What the task asks: Return the data below word for word, starting at the line that contains "Find the location" and ending with the last line of the data, including both ends. Leave the pictures out of your answer.

Item position data:
________________________________________

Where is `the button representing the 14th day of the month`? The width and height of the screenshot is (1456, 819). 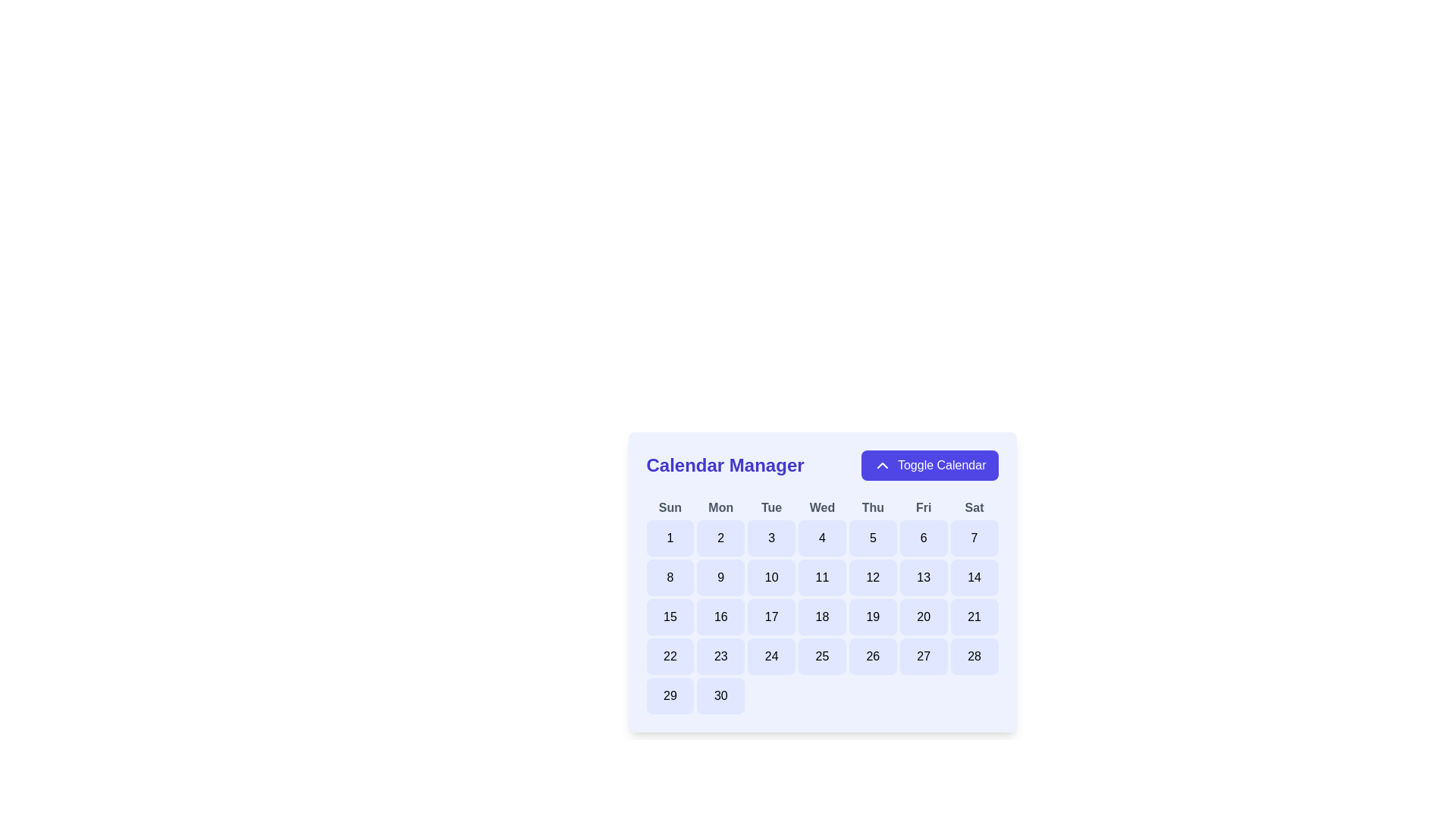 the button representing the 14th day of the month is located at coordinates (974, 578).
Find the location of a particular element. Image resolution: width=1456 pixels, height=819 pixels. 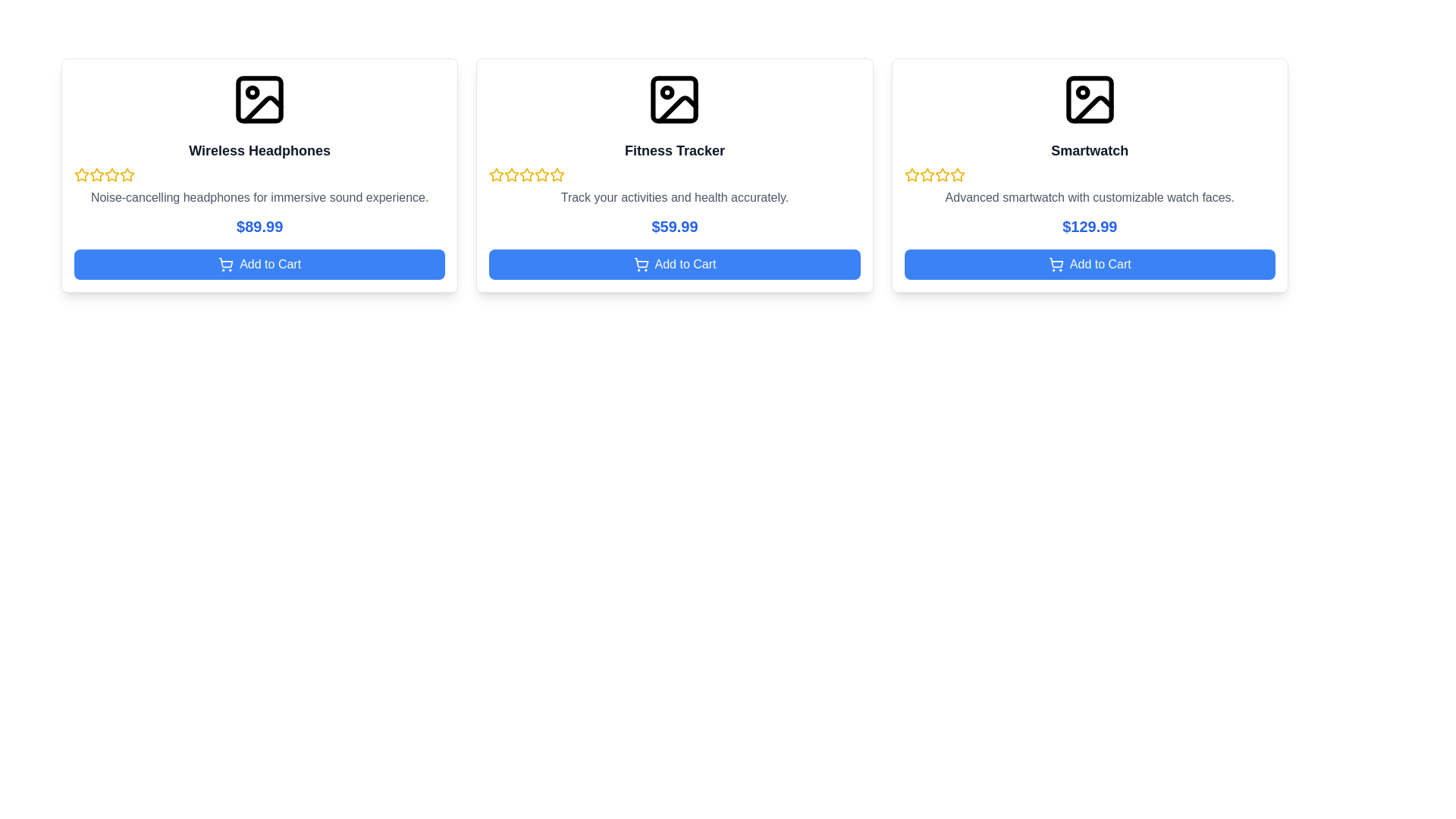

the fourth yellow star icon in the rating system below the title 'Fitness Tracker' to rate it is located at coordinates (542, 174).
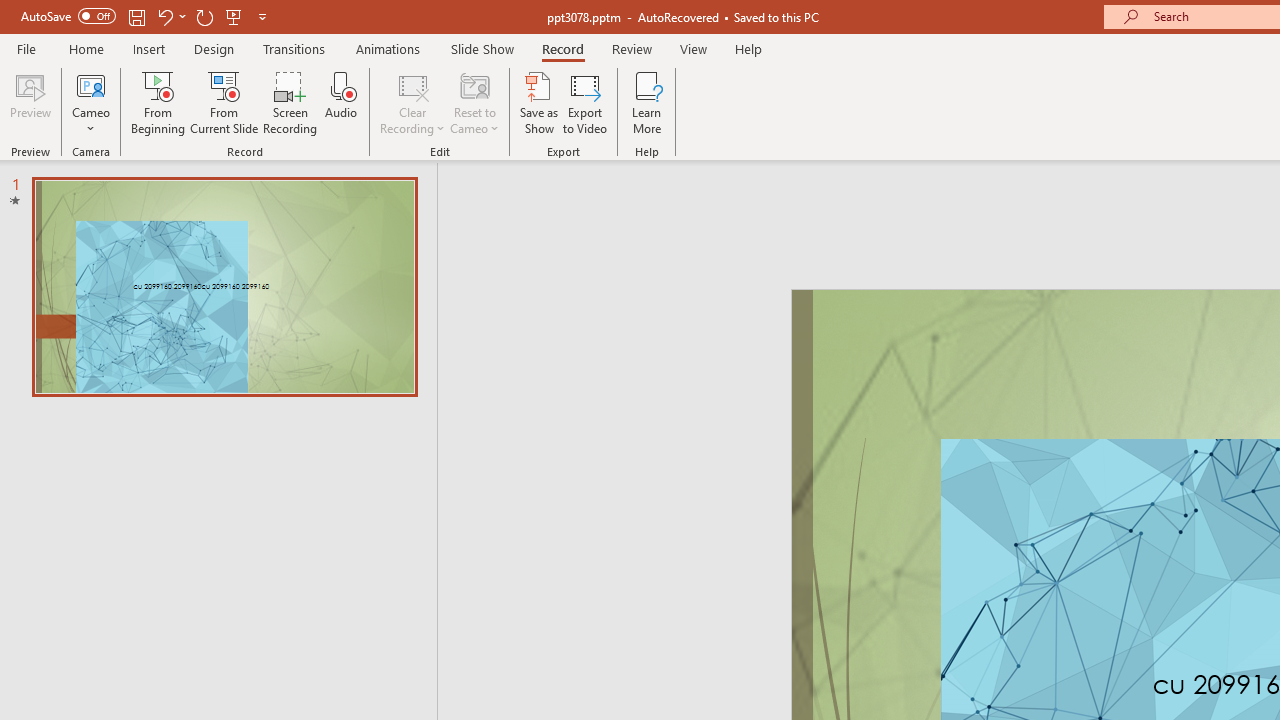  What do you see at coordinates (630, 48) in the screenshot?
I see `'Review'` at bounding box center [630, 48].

________________________________________

Response below:
Find the location of a particular element. Image resolution: width=1456 pixels, height=819 pixels. 

the fourth yellow star icon in the rating system below the title 'Fitness Tracker' to rate it is located at coordinates (542, 174).
  What do you see at coordinates (630, 48) in the screenshot?
I see `'Review'` at bounding box center [630, 48].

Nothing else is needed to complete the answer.